If a line in the records below contains the word "żyje", copy it out.

Stored records:
____
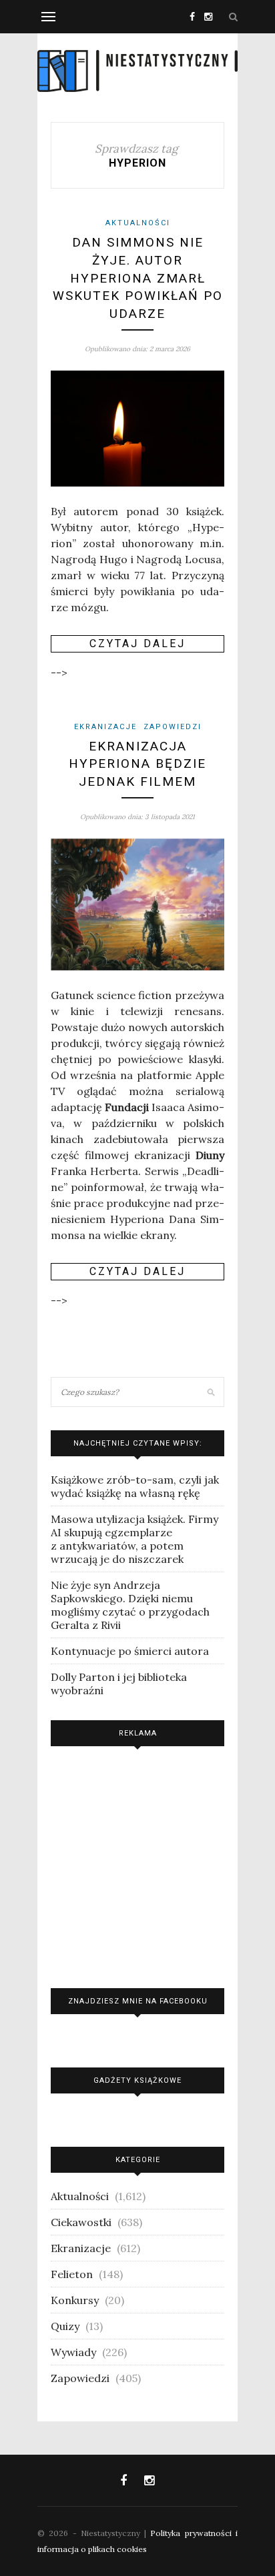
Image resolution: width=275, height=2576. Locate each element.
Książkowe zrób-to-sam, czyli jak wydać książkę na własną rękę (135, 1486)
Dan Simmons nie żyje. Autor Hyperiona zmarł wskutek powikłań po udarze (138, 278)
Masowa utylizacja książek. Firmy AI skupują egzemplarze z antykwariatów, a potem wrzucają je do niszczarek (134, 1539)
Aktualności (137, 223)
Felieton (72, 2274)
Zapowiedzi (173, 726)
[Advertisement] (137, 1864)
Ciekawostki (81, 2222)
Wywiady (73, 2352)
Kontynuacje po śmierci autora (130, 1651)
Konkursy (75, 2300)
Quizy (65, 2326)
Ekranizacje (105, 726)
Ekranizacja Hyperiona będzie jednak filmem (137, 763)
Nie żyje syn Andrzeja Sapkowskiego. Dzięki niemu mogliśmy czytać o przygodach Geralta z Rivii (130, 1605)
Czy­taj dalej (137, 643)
____
_RESPONSE AREA_
Dan Simmons nie żyje. Autor Hyperiona zmarł wskutek powikłań po udarze (138, 278)
Nie żyje syn Andrzeja Sapkowskiego. Dzięki niemu mogliśmy czytać o przygodach Geralta z Rivii (130, 1605)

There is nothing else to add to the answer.